Online Quantization¶

Overview¶

Online quantization means vLLM-Omni computes quantized weights and scales while loading the model. Use it when you want memory savings without preparing a separate quantized checkpoint.

This mode is different from pre-quantized checkpoint formats such as GGUF, AutoRound, msModelSlim, or serialized Int8 checkpoints. Those formats are prepared before serving and are documented in their method-specific guides. For MXFP8 and MXFP4, use this page for load-time quantization from BF16 checkpoints, and use the method-specific pages for offline checkpoints produced by msModelSlim and the merge tools.

Hardware Support¶

Device	FP8 W8A8	Int8 W8A8	MXFP8 W8A8	MXFP4 W4A4
NVIDIA Blackwell GPU (SM 100+)	✅	✅	⭕	⭕
NVIDIA Ada/Hopper GPU (SM 89+)	✅	✅	⭕	⭕
NVIDIA Ampere GPU (SM 80+)	✅	✅	⭕	⭕
AMD ROCm	⭕	⭕	⭕	⭕
Intel XPU	⭕	⭕	✅	⭕
Ascend NPU	❌	✅	✅	✅

Legend: ✅ supported, ❌ unsupported, ⭕ not verified in this guide. FP8 on Ampere may use a weight-only path where available. MXFP8 and MXFP4 are documented for the Ascend NPU path.

Model Type Support¶

Diffusion Model (Qwen-Image, Wan2.2)¶

Method	Guide	Example models	Status
FP8 W8A8	FP8	Qwen-Image; Wan2.2 is not validated	Validated for Qwen-Image family and other DiT models
Int8 W8A8	Int8	Qwen-Image; Wan2.2 is not validated	Validated for Qwen-Image and Z-Image
MXFP8 W8A8	MXFP8	Wan2.2-T2V-A14B, Wan2.2-I2V-A14B, Wan2.2-TI2V-5B	Validated on Ascend NPU and Intel XPU
MXFP4 W4A4	MXFP4	Wan2.2-T2V-A14B, Wan2.2-I2V-A14B	Ascend NPU only; TI2V-5B is not supported

Multi-Stage Omni/TTS Model (Qwen3-Omni, Qwen3-TTS)¶

Online quantization is not currently validated for the omni/TTS stages. For Qwen3-Omni and related models, prefer checkpoint-declared ModelOpt or AutoRound paths when available.

Multi-Stage Diffusion Model (BAGEL, GLM-Image)¶

Online quantization must be routed to the intended stage.
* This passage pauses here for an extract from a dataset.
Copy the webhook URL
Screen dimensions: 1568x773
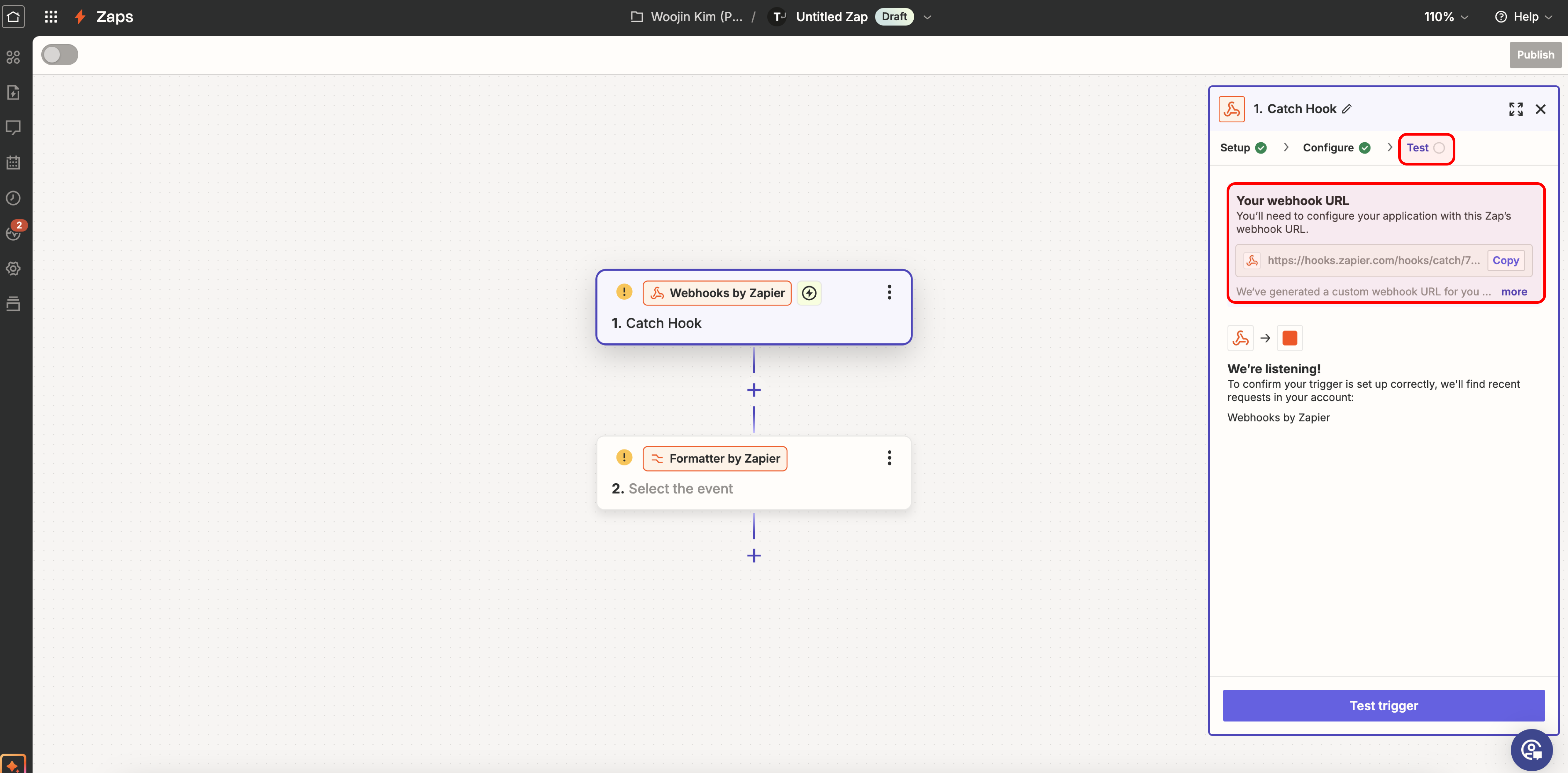pos(1505,260)
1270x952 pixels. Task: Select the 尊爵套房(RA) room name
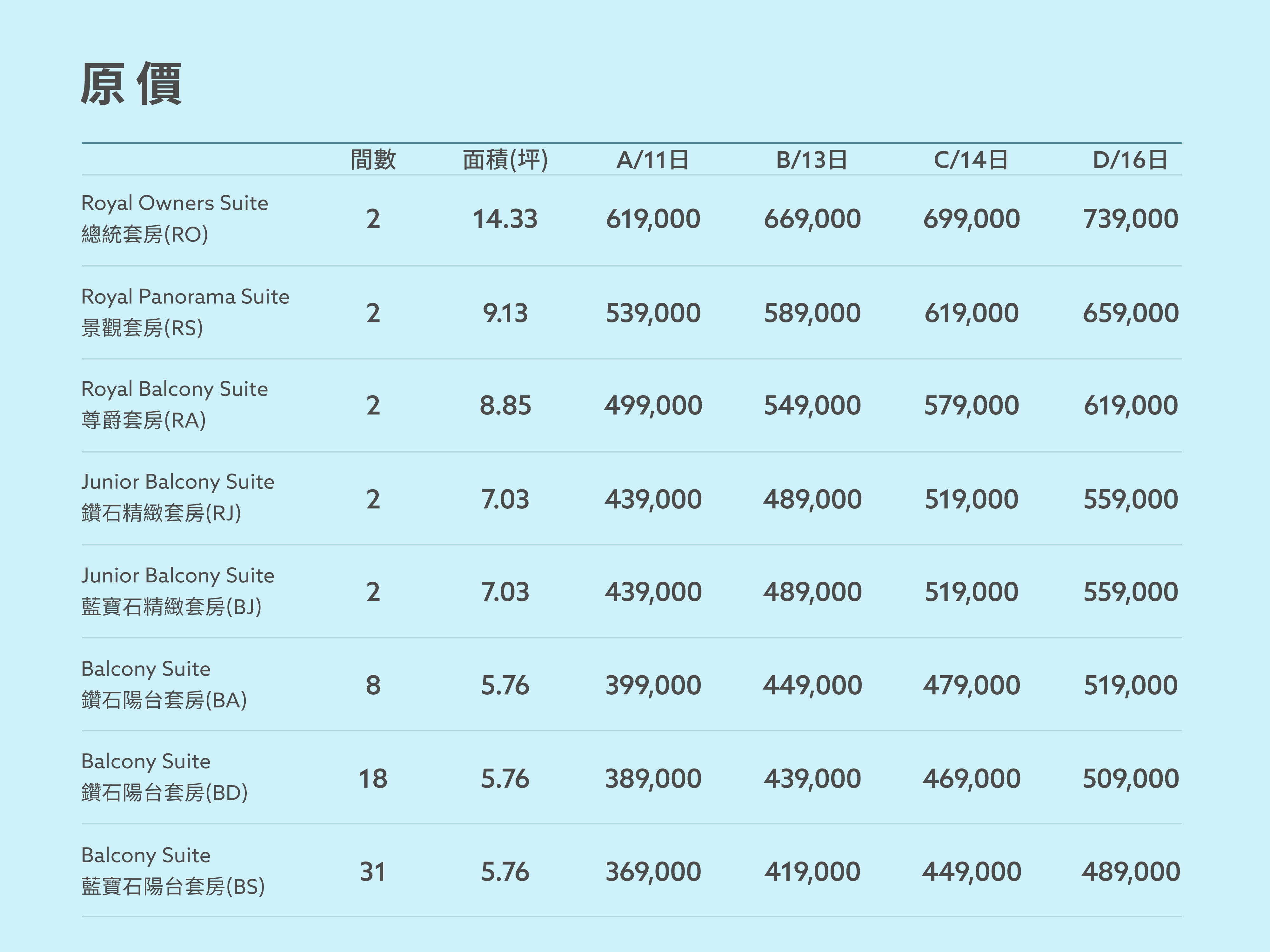144,420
BAGEL and GLM-Image need model-specific validation before they are listed as supported targets.

Configuration¶

Python API:

from vllm_omni import Omni

omni_fp8 = Omni(model="<your-model>", quantization="fp8")
omni_int8 = Omni(model="<your-model>", quantization="int8")
omni_mxfp8 = Omni(model="<your-model>", quantization="mxfp8")
omni_mxfp4 = Omni(model="<your-model>", quantization="mxfp4")
omni_mxfp4_dualscale = Omni(model="<your-model>", quantization="mxfp4_dualscale")

CLI:

vllm serve <your-model> --omni --quantization fp8
vllm serve <your-model> --omni --quantization int8
vllm serve <your-model> --omni --quantization mxfp8
vllm serve <your-model> --omni --quantization mxfp4
vllm serve <your-model> --omni --quantization mxfp4_dualscale

Per-component routing:

from vllm_omni.quantization import build_quant_config

config = build_quant_config({
    "transformer": {"method": "fp8"},
    "vae": None,
})

Parameters¶

Parameter	Methods	Description
`method`	FP8, Int8, MXFP8, MXFP4	Quantization method: `"fp8"`, `"int8"`, `"mxfp8"`, `"mxfp4"`, or `"mxfp4_dualscale"`
`ignored_layers`	FP8, Int8, MXFP8, MXFP4	Layer name patterns to keep in BF16/FP16
`activation_scheme`	FP8, Int8	The runtime value `"dynamic"` selects online activation scaling
`weight_block_size`	FP8	Optional block-wise FP8 weight quantization size
`num_bf16_fallback_layers`	MXFP4 DualScale	Leading transformer blocks to keep in BF16 for online `mxfp4_dualscale`; defaults to `5`

Validation and Notes¶

Compare the online-quantized output against a BF16 baseline with the same seed and generation parameters.
Use ignored_layers for quality-sensitive MLPs or output projections.
Document any required skipped layers in the method page before marking a new model as supported.
If a model already ships quantized weights, use the matching pre-quantized method guide instead of online quantization.
For Ascend MXFP4 deployments, prefer offline mxfp4_dualscale checkpoints when production quality is more important than avoiding preprocessing.